Nico Hagen had lived in Paris in the 1960s, along with many other influential South African writers and artists—among others, Gerald Sekoto, Breyten Breytenbach, André Brink, Elsa Joubert, Marjorie Wallace, and Jan Rabie. After a promising start to his career, Nico gradually faded into obscurity while his fellow expatriates grew in stature. In the mid-1970s, Nico became the curator of the local museum in Burgersdorp.

Nico Hagen, Untitled, 1965.

Nico Hagen, Untitled, 1965.

One afternoon, I did a watercolour of a black cat. Nico studied it carefully. “It’s a cat,” he said. My ten-year-old self felt quite impressed that he had recognized my unsteady effort with a brush for what it was intended to be. Then he said, “Now paint the cat.”

I repainted my cat. “That’s a nice cat,” Nico repeated. “Now paint The Cat.” I did not understand.

When Nico moved from the house on the corner into the house next door to ours, he stopped giving art lessons to dedicate more time to finishing his own exhibition. I still visited, mostly to ask permission to strip the apricot trees in his garden so my mother could make jam.

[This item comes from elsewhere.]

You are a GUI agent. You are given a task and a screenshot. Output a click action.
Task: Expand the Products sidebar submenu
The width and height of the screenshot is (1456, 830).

The apricot trees grew along the wall that bordered our yard. From among  the branches, I noticed the door to the stables along the adjacent wall was ajar: Nico’s studio was open and he was at work. Curious to see a real artist’s studio, I peeked in. On a table just beyond the covered easel stood a still life: A long black marble slab, on top of which rested an ornate brass candle-holder.  Atop each of the three arms lay the wilted bloom of a white hydrangea. I snuck in and lifted the cloth to look at the work in progress: Nico had filled the canvas from the outside in: A deep cobalt background with a black dais along the bottom. In the centre, still in pencil on white canvas, the candle-holder and the outlines of the flowers. Slightly disappointed at not beholding a finished masterpiece, I went home.

Some months later, I the regional newspaper announced an exhibition of Nico Hagen’s work. They included a sneak preview of a painting: on a cobalt background, golden wisps linked three ram skulls to a dais.

My mother thought the picture was strange; I though I recognized The Cat.

Later, The Cat reappeared in Marcel Duchamp’s Nude Descending a Staircase, No. 2; and again in Pablo Picasso’s guitars. Duchamp’s multiplying geometric shapes of the woman had abstracted movement and descent; Picasso’s guitars pushed us beyond the body of the guitar to consider its internal construction. What Nico had asked of me was for some level of abstraction: to find the essence of cat; to give additional meaning to hydrangeas by transforming them.

Ultimately, my chosen art form became words, but Nico’s instruction lingers: find the cat. Make every word, every brush stroke, count. Now more than ever: As we see the internet strain under the weight of Covid words, let’s look for the cat. Let our words and images reach beyond themselves, past the walls we have erected around us. Let them offer succour to others.

 

Pablo Picasso, Guitar, 1912.

Pablo Picasso, Guitar, 1912.

Marcel Duchamp, Nude Descending a Staircase, No. 2, 1912.

Marcel Duchamp, Nude Descending a Staircase, No. 2, 1912.